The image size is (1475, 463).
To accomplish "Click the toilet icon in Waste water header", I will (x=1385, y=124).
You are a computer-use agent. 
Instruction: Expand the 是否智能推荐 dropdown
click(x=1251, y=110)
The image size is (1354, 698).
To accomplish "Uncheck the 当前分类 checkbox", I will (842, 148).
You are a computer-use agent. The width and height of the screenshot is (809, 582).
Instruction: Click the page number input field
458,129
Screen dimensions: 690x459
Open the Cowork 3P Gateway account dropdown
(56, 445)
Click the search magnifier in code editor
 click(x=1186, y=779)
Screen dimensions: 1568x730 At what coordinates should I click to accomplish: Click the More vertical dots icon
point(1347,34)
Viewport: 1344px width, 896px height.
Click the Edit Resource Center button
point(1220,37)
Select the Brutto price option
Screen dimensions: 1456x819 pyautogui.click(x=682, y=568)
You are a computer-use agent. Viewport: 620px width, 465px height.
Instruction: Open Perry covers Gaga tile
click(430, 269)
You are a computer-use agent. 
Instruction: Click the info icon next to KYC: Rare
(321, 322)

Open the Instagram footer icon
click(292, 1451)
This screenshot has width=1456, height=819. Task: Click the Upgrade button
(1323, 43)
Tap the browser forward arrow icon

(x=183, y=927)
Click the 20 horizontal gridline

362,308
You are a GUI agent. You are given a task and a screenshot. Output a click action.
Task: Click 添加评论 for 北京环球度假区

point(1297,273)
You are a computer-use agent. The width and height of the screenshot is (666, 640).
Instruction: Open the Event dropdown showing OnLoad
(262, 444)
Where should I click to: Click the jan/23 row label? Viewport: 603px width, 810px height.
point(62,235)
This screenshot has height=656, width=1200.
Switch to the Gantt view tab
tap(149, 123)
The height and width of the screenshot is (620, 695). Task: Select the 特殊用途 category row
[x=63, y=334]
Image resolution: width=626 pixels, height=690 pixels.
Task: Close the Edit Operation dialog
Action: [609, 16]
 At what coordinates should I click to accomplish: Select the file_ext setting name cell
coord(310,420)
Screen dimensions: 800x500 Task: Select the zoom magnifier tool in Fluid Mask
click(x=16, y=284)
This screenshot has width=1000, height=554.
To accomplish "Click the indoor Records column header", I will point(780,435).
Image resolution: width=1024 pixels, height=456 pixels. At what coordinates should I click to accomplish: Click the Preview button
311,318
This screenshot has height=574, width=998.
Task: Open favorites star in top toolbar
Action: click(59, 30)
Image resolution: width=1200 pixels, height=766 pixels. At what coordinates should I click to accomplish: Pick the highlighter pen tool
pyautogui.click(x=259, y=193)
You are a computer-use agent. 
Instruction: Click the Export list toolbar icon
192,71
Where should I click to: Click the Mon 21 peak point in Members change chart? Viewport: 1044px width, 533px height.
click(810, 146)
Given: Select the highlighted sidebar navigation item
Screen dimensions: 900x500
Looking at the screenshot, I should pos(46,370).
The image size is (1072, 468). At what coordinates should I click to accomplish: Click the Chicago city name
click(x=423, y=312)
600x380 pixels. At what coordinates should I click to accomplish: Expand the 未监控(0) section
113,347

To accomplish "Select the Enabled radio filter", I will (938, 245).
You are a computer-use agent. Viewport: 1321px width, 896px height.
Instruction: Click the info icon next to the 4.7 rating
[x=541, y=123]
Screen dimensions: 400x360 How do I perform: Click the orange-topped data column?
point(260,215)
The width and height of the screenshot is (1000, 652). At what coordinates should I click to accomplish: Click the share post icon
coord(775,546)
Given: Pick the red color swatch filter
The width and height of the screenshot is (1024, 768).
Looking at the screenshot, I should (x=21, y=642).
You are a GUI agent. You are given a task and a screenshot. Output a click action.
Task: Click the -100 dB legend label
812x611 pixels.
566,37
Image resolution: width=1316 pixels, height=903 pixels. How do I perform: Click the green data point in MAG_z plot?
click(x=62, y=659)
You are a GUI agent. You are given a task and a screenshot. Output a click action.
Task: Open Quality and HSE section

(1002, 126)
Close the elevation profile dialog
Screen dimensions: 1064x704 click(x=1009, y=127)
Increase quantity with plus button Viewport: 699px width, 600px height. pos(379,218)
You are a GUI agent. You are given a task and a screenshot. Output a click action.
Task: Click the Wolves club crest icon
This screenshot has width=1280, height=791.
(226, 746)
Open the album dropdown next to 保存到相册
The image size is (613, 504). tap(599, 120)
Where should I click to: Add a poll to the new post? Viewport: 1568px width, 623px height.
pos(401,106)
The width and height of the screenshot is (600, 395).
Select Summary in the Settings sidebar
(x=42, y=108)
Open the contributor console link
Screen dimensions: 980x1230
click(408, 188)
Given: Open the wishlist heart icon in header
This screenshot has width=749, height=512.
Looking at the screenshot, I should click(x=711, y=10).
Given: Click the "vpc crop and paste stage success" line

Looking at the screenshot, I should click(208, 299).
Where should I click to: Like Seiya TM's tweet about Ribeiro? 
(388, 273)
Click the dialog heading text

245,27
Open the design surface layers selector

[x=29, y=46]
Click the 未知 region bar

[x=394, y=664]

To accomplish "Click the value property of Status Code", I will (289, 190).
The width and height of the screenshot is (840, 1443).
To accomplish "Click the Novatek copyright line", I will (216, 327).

+--

:: What you are asked to do ::
Please set down all the data word for word.

:: Written solution ::
The image size is (1475, 463).
To accomplish "Click the toilet icon in Waste water header", I will (x=1385, y=124).
You are a computer-use agent. 
Instruction: Expand the 是否智能推荐 dropdown
click(x=1251, y=110)
The image size is (1354, 698).
To accomplish "Uncheck the 当前分类 checkbox", I will (842, 148).
You are a computer-use agent. The width and height of the screenshot is (809, 582).
Instruction: Click the page number input field
458,129
Screen dimensions: 690x459
Open the Cowork 3P Gateway account dropdown
(56, 445)
Click the search magnifier in code editor
 click(x=1186, y=779)
Screen dimensions: 1568x730 At what coordinates should I click to accomplish: Click the More vertical dots icon
point(1347,34)
Viewport: 1344px width, 896px height.
Click the Edit Resource Center button
point(1220,37)
Select the Brutto price option
Screen dimensions: 1456x819 pyautogui.click(x=682, y=568)
You are a computer-use agent. Viewport: 620px width, 465px height.
Instruction: Open Perry covers Gaga tile
click(430, 269)
You are a computer-use agent. 
Instruction: Click the info icon next to KYC: Rare
(321, 322)

Open the Instagram footer icon
click(292, 1451)
This screenshot has width=1456, height=819. Task: Click the Upgrade button
(1323, 43)
Tap the browser forward arrow icon

(x=183, y=927)
Click the 20 horizontal gridline

362,308
You are a GUI agent. You are given a task and a screenshot. Output a click action.
Task: Click 添加评论 for 北京环球度假区

point(1297,273)
You are a computer-use agent. The width and height of the screenshot is (666, 640).
Instruction: Open the Event dropdown showing OnLoad
(262, 444)
Where should I click to: Click the jan/23 row label? Viewport: 603px width, 810px height.
point(62,235)
This screenshot has height=656, width=1200.
Switch to the Gantt view tab
tap(149, 123)
The height and width of the screenshot is (620, 695). Task: Select the 特殊用途 category row
[x=63, y=334]
Image resolution: width=626 pixels, height=690 pixels.
Task: Close the Edit Operation dialog
Action: [609, 16]
 At what coordinates should I click to accomplish: Select the file_ext setting name cell
coord(310,420)
Screen dimensions: 800x500 Task: Select the zoom magnifier tool in Fluid Mask
click(x=16, y=284)
This screenshot has width=1000, height=554.
To accomplish "Click the indoor Records column header", I will point(780,435).
Image resolution: width=1024 pixels, height=456 pixels. At what coordinates should I click to accomplish: Click the Preview button
311,318
This screenshot has height=574, width=998.
Task: Open favorites star in top toolbar
Action: click(59, 30)
Image resolution: width=1200 pixels, height=766 pixels. At what coordinates should I click to accomplish: Pick the highlighter pen tool
pyautogui.click(x=259, y=193)
You are a computer-use agent. 
Instruction: Click the Export list toolbar icon
192,71
Where should I click to: Click the Mon 21 peak point in Members change chart? Viewport: 1044px width, 533px height.
click(810, 146)
Given: Select the highlighted sidebar navigation item
Screen dimensions: 900x500
Looking at the screenshot, I should pos(46,370).
The image size is (1072, 468). At what coordinates should I click to accomplish: Click the Chicago city name
click(x=423, y=312)
600x380 pixels. At what coordinates should I click to accomplish: Expand the 未监控(0) section
113,347

To accomplish "Select the Enabled radio filter", I will (938, 245).
You are a computer-use agent. Viewport: 1321px width, 896px height.
Instruction: Click the info icon next to the 4.7 rating
[x=541, y=123]
Screen dimensions: 400x360 How do I perform: Click the orange-topped data column?
point(260,215)
The width and height of the screenshot is (1000, 652). At what coordinates should I click to accomplish: Click the share post icon
coord(775,546)
Given: Pick the red color swatch filter
The width and height of the screenshot is (1024, 768).
Looking at the screenshot, I should (x=21, y=642).
You are a GUI agent. You are given a task and a screenshot. Output a click action.
Task: Click the -100 dB legend label
812x611 pixels.
566,37
Image resolution: width=1316 pixels, height=903 pixels. How do I perform: Click the green data point in MAG_z plot?
click(x=62, y=659)
You are a GUI agent. You are given a task and a screenshot. Output a click action.
Task: Open Quality and HSE section

(1002, 126)
Close the elevation profile dialog
Screen dimensions: 1064x704 click(x=1009, y=127)
Increase quantity with plus button Viewport: 699px width, 600px height. pos(379,218)
You are a GUI agent. You are given a task and a screenshot. Output a click action.
Task: Click the Wolves club crest icon
This screenshot has width=1280, height=791.
(226, 746)
Open the album dropdown next to 保存到相册
The image size is (613, 504). tap(599, 120)
Where should I click to: Add a poll to the new post? Viewport: 1568px width, 623px height.
pos(401,106)
The width and height of the screenshot is (600, 395).
Select Summary in the Settings sidebar
(x=42, y=108)
Open the contributor console link
Screen dimensions: 980x1230
click(408, 188)
Given: Open the wishlist heart icon in header
This screenshot has width=749, height=512.
Looking at the screenshot, I should click(x=711, y=10).
Given: Click the "vpc crop and paste stage success" line

Looking at the screenshot, I should click(208, 299).
Where should I click to: Like Seiya TM's tweet about Ribeiro? 
(388, 273)
Click the dialog heading text

245,27
Open the design surface layers selector

[x=29, y=46]
Click the 未知 region bar

[x=394, y=664]

To accomplish "Click the value property of Status Code", I will (289, 190).
The width and height of the screenshot is (840, 1443).
To accomplish "Click the Novatek copyright line", I will (216, 327).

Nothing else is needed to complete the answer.